*Stored data*
________________________

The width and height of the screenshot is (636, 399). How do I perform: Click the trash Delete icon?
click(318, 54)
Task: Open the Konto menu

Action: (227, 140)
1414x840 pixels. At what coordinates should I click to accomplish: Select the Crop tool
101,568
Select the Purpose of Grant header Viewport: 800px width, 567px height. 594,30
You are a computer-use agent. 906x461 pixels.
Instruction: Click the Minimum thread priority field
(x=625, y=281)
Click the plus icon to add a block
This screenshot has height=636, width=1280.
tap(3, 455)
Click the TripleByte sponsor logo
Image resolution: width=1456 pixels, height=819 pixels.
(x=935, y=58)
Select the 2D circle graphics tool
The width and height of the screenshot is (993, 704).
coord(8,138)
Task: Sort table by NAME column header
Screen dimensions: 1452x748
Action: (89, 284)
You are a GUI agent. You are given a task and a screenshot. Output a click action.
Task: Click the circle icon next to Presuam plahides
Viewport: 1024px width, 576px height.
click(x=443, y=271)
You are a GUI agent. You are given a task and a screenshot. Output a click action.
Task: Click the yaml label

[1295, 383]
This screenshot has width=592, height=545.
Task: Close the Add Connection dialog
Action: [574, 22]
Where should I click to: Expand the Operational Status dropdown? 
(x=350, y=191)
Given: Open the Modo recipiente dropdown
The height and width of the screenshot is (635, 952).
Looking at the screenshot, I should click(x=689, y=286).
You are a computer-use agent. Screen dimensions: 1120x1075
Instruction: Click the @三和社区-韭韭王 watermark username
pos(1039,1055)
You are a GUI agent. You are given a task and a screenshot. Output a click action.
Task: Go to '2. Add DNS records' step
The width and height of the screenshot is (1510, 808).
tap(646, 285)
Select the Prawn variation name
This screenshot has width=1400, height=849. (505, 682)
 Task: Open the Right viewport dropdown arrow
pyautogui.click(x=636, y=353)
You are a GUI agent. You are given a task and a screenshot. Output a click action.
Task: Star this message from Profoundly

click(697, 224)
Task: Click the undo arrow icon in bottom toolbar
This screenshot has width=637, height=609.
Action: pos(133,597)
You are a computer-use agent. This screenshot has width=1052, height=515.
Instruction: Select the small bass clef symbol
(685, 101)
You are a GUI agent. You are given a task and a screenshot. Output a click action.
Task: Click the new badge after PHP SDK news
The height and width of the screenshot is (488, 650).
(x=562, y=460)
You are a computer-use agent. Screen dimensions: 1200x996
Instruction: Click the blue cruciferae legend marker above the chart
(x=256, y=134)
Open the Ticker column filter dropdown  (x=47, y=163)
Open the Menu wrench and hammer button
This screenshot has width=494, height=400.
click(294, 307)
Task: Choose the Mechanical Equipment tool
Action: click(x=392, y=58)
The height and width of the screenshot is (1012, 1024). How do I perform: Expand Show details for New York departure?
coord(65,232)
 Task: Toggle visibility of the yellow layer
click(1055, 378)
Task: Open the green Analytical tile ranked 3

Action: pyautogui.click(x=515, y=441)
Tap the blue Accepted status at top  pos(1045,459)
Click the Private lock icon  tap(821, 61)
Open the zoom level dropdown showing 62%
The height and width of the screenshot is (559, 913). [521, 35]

________________________

*The problem*
Go line by line through the data, copying each one that contains the word "computer".

*Task solution*
You are a computer-use agent. 906x461 pixels.
You are a computer-use agent. Screen dimensions: 1120x1075
You are a computer-use agent. This screenshot has width=1052, height=515.
You are a computer-use agent. Screen dimensions: 1200x996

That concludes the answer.